The House, on the other hand, will be chiefly concerned with moving bills that fund several of the government's major functions, including veterans affairs and intelligence and perhaps a handful of others like energy and water or homeland security. It will also vote on a measure to reauthorize the Food and Drug Administration to collect user fees, which would then have to be reconciled with the Senate version of the bill passed on Thursday.

Moreover, the House will take two cuts at President Obama's healthcare reform law by passing measures that would repeal a tax on medical devices and change rules relating to the subsidized purchase of over-the-counter drugs. In the Senate, these proposals are dead in the water.

Beyond that, the key piece of Mr. Cantor's memo is a promise to vote on measures that would head off the crush of tax increases slated for year's end. (For a full list of the coming "fiscal cliff," see Decoder's prior analysis).

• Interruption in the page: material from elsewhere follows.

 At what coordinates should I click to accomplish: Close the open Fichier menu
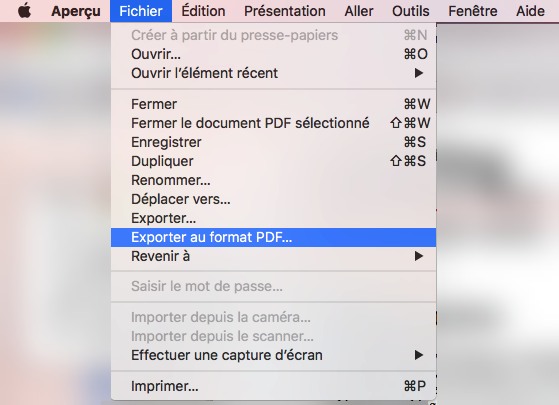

"Very little of what we do this summer will be able to offset the harm to small businesses if the largest tax increase in American history is allowed to go into effect on January 1, 2013," Cantor wrote.

The House will vote on tax rates before the August recess, according to the memo.

And then there is the Supreme Court's expected ruling on Obama's healthcare law  which could throw the whole agenda up into the air. If the law is upheld, Democrats will rejoice and Republicans will move full-steam-ahead to repeal the law legislatively. If part or all of the is overturned by the high court, however, the next steps are anyone's guess.

"Americans will rightly be focused on the effects of the Supreme Court’s ObamaCare decision when we return from July Fourth," Cantor wrote. "Although we do not know how the Court will rule, we are prepared to move forward to ensure that the whole unworkable law is fully repealed."